Потом они долго шли по набережной.
Долго шли молча с речениями, о которых не решались говорить вслух:
Около моста сели в трамвай, шедший на круг. Вагон трясло неимоверно и выворачивало на поворотах. Вера прислонилась лбом к холодному стеклу окна и смотрела в воду каналов под собой. Провода были проложены через черные сырые ущелья домов, а стальные бляхи на стволах орудий водоразборных колонн и газокалильных фонарей повествовали о существующем маршруте в вагонное депо.
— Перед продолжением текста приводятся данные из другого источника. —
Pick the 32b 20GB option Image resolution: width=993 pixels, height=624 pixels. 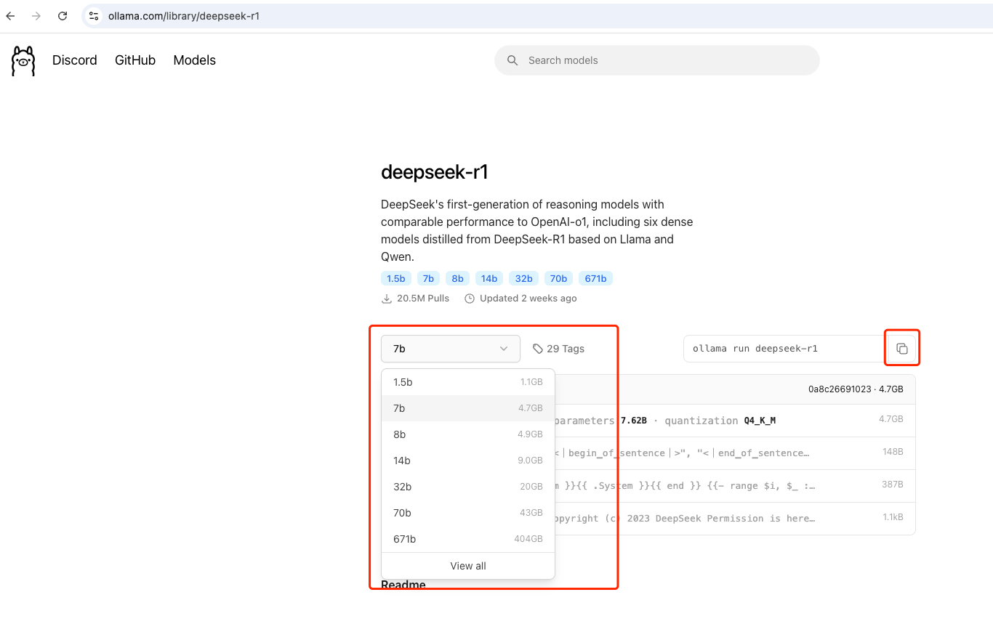[x=467, y=487]
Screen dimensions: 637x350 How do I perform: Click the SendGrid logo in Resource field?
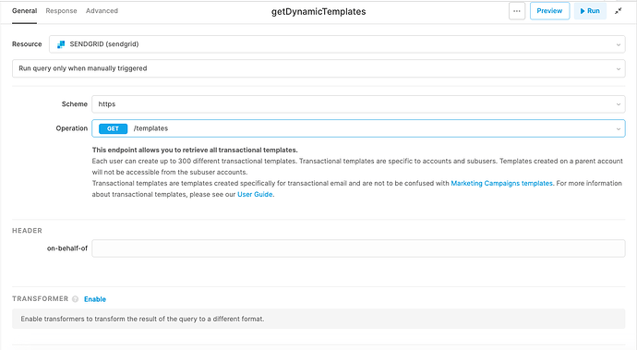tap(61, 44)
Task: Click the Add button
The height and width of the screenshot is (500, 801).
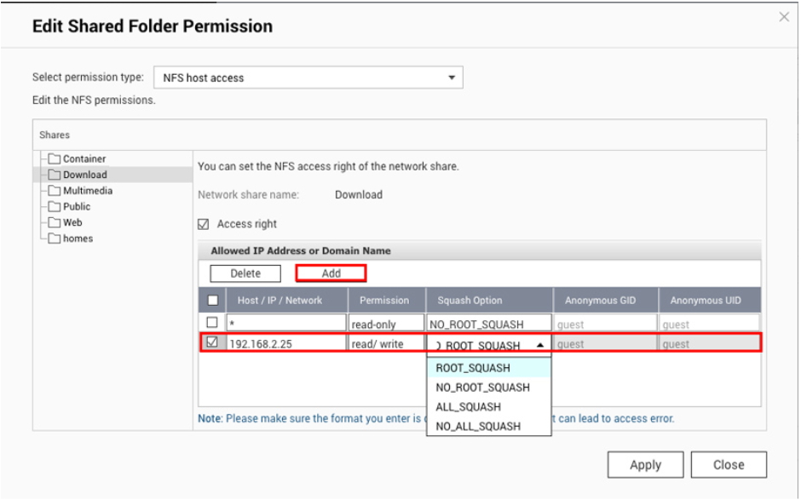Action: (331, 273)
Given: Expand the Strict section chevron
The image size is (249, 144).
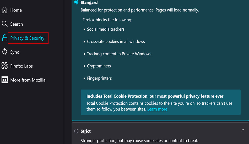Looking at the screenshot, I should (243, 130).
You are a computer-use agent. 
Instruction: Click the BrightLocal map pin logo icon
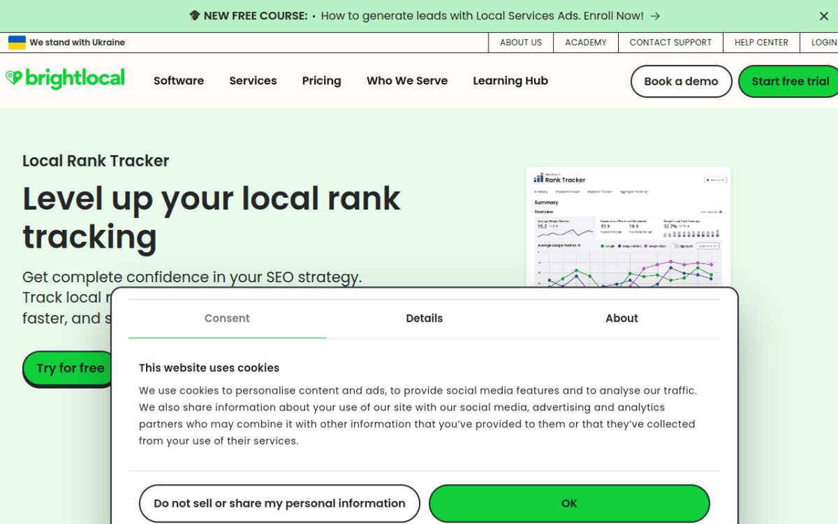click(x=13, y=78)
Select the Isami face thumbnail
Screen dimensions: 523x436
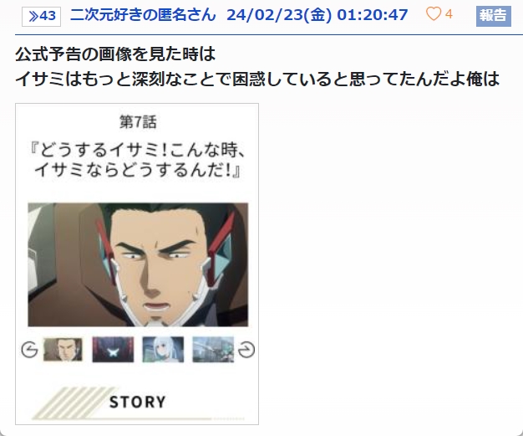(x=63, y=350)
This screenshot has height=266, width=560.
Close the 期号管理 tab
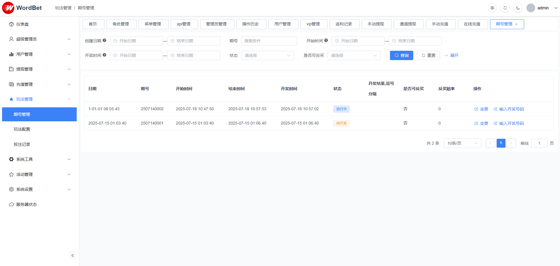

На остановках в трамвай садились какие-то люди, и Вера вспомнила, как прежде, когда они с мамой только переехали в город, она любила наблюдать пассажиров и воображать себе их житие. Она думала про них, ей была неведомо приятна эта чужая жизнь, которой, в сущности, и не существовало, кроме как в ее, Верином, воображении. Она одна знала здесь все, она могла мысленно преследовать своего избранника, говорить ему страшные слова, уподобляясь всезнающему волхву. В ту пору город состоял для нее из фигур мечтаний, фигур фантазий, фигур неслышной речи — шепота. Вера шептала, прикасаясь губами к уху, к пальцам ли, минуя их решетку: «Наверное, это и есть блаженство, когда я знаю все про тебя. Нет, нет, не говори, что я знаю не все, я знаю, прозреваю даже то, сподоблена такому знанию, которое тебе неведомо. Как хорошо! Как хорошо! Как легко мне!»